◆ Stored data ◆
====================
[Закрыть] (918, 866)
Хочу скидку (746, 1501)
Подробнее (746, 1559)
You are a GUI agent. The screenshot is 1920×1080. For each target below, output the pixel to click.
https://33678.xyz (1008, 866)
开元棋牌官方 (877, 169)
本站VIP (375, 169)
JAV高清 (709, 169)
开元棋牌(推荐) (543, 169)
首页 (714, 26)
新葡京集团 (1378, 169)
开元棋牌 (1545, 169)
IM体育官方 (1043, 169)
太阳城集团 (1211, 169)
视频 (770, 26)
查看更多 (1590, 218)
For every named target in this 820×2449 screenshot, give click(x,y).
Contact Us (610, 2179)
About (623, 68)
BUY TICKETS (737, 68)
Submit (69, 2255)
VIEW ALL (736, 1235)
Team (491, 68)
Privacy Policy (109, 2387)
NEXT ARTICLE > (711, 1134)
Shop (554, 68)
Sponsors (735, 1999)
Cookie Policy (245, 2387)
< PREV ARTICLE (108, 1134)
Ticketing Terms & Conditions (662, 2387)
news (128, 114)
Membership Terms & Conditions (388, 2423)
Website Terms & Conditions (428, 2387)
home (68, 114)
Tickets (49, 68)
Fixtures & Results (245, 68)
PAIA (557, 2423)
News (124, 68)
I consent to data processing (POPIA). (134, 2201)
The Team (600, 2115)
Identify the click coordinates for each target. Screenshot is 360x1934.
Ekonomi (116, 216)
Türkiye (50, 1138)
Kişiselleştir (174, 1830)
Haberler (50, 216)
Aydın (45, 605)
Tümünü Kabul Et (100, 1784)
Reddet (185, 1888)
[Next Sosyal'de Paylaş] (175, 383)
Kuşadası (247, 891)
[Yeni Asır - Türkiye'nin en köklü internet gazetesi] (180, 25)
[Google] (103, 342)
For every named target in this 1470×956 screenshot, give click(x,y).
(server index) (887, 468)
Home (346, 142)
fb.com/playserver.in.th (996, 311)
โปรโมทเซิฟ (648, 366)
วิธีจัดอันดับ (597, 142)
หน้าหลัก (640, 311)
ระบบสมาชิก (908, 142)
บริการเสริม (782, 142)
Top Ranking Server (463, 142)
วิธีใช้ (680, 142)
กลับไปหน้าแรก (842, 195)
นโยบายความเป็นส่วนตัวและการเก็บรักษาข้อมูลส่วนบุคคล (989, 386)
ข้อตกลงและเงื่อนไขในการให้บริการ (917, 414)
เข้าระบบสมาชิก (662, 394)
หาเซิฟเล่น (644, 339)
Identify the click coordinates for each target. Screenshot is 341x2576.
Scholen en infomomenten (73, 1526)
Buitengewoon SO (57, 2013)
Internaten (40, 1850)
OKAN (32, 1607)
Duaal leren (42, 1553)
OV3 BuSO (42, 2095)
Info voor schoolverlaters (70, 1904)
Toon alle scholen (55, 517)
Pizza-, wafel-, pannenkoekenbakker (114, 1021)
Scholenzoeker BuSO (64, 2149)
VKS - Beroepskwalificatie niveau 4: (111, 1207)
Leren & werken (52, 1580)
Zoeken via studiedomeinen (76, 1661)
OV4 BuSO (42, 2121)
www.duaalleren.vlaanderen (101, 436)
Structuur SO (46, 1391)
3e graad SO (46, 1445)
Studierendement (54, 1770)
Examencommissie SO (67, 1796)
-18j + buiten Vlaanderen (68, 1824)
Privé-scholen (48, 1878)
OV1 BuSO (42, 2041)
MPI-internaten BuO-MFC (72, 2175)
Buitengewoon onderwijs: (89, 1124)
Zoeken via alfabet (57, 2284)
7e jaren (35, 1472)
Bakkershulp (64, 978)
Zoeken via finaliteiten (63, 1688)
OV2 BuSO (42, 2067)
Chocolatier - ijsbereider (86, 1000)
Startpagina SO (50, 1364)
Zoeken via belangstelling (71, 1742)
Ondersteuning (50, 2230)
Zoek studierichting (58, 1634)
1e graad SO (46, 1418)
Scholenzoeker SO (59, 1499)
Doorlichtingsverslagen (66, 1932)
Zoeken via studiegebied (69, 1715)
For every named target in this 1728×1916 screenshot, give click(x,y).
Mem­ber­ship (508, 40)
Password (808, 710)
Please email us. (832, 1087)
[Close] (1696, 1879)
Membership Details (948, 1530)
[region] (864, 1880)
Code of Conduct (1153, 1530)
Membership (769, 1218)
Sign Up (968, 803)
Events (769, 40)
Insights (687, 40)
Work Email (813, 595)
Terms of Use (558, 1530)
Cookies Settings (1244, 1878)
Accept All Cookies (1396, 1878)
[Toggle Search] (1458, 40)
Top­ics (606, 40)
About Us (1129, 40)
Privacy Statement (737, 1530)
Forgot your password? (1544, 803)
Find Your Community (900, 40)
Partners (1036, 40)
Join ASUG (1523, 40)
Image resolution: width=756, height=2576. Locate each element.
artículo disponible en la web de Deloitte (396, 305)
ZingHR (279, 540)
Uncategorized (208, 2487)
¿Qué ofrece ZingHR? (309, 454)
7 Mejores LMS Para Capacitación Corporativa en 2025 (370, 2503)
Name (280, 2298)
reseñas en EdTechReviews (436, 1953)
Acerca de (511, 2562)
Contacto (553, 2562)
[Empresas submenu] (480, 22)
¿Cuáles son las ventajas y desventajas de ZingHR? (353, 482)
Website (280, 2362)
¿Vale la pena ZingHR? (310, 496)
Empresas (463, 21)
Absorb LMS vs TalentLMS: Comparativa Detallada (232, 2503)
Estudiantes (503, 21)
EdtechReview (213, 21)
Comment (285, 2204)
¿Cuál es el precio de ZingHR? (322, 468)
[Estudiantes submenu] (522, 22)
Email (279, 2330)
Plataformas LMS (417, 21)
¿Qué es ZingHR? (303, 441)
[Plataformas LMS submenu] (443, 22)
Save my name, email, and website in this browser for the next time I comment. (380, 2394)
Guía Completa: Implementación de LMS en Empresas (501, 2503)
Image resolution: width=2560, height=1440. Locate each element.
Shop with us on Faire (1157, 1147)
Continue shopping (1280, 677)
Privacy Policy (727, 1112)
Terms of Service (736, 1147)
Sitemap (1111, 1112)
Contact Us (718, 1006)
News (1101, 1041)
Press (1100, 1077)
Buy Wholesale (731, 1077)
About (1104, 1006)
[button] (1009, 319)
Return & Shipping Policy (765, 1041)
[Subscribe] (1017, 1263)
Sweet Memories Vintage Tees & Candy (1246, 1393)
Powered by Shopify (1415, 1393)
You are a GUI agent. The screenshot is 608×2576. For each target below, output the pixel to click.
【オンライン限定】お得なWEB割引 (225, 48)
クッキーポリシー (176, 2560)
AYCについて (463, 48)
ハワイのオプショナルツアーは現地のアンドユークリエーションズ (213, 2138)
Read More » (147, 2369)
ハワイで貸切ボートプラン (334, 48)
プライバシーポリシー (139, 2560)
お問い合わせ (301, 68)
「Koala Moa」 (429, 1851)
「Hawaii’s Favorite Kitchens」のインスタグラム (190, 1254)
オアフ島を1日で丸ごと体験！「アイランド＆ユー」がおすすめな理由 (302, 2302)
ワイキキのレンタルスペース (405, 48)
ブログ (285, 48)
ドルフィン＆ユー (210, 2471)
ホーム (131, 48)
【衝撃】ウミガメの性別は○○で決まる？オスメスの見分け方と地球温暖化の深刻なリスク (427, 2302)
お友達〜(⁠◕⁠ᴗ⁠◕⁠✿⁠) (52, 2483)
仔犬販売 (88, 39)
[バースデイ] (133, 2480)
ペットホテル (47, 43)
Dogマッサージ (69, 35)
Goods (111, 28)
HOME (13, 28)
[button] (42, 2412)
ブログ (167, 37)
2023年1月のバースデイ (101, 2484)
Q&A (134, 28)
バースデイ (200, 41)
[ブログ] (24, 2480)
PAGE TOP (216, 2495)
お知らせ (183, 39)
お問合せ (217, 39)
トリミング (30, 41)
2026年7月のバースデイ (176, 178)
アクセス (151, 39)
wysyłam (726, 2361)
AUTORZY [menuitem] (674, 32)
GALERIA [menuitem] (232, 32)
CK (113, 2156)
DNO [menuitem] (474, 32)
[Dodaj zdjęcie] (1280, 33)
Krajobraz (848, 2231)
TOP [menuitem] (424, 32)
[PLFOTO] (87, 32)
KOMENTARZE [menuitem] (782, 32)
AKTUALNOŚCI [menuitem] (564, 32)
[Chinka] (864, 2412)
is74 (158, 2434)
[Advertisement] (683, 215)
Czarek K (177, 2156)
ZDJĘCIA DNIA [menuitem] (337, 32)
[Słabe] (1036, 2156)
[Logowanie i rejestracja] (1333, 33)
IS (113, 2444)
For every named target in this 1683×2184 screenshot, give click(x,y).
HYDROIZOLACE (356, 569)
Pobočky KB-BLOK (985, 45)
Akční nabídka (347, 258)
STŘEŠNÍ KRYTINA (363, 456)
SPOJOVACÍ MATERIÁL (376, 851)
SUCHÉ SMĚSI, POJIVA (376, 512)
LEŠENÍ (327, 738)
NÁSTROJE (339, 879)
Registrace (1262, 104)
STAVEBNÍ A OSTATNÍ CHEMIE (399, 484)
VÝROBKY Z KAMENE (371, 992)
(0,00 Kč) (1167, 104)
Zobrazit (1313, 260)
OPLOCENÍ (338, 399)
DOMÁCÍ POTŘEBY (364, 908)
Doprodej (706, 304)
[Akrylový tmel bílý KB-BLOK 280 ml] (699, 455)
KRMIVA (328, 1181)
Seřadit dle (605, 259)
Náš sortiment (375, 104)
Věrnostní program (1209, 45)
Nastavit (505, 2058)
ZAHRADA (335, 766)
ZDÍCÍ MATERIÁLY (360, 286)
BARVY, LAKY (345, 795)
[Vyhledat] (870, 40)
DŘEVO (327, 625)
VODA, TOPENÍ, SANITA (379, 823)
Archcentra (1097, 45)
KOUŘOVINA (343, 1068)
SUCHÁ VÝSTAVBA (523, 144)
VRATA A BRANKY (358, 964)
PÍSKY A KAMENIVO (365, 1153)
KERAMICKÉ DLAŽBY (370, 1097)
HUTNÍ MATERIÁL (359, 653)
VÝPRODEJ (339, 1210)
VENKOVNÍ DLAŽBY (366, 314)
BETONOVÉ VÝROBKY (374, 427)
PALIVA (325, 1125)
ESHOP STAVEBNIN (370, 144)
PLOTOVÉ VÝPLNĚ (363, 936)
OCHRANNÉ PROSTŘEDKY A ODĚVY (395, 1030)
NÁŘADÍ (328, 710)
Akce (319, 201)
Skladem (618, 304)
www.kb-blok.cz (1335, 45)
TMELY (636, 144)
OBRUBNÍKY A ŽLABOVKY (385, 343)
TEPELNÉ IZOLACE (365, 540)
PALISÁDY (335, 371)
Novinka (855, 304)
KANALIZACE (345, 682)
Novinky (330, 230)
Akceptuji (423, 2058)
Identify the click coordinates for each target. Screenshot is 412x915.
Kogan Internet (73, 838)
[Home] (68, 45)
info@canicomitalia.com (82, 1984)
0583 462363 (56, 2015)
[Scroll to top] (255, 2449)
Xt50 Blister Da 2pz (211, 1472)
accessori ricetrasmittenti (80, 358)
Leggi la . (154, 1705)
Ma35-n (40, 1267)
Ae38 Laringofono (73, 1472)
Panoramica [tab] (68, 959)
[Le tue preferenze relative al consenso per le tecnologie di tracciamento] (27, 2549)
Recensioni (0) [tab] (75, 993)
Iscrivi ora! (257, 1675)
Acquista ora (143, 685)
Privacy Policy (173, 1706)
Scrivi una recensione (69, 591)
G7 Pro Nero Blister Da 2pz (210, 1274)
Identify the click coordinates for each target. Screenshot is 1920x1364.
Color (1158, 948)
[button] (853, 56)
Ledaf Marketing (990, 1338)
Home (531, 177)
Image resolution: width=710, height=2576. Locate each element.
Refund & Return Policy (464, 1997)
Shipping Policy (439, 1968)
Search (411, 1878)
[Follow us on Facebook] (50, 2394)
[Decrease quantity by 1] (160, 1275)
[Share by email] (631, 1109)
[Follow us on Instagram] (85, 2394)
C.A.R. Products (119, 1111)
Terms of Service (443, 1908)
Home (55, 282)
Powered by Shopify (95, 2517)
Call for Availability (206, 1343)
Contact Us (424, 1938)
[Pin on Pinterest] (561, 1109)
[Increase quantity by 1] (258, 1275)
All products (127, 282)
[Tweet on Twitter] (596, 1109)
====================
◆ Task brief ◆
Starting with the first line above and ending with the line that holds "Shop (554, 68)", restate each line word for word and add nothing else.

◆ Exercise answer ◆
[Закрыть] (918, 866)
Хочу скидку (746, 1501)
Подробнее (746, 1559)
You are a GUI agent. The screenshot is 1920×1080. For each target below, output the pixel to click.
https://33678.xyz (1008, 866)
开元棋牌官方 (877, 169)
本站VIP (375, 169)
JAV高清 (709, 169)
开元棋牌(推荐) (543, 169)
首页 (714, 26)
新葡京集团 (1378, 169)
开元棋牌 (1545, 169)
IM体育官方 (1043, 169)
太阳城集团 (1211, 169)
视频 (770, 26)
查看更多 (1590, 218)
For every named target in this 820×2449 screenshot, give click(x,y).
Contact Us (610, 2179)
About (623, 68)
BUY TICKETS (737, 68)
Submit (69, 2255)
VIEW ALL (736, 1235)
Team (491, 68)
Privacy Policy (109, 2387)
NEXT ARTICLE > (711, 1134)
Shop (554, 68)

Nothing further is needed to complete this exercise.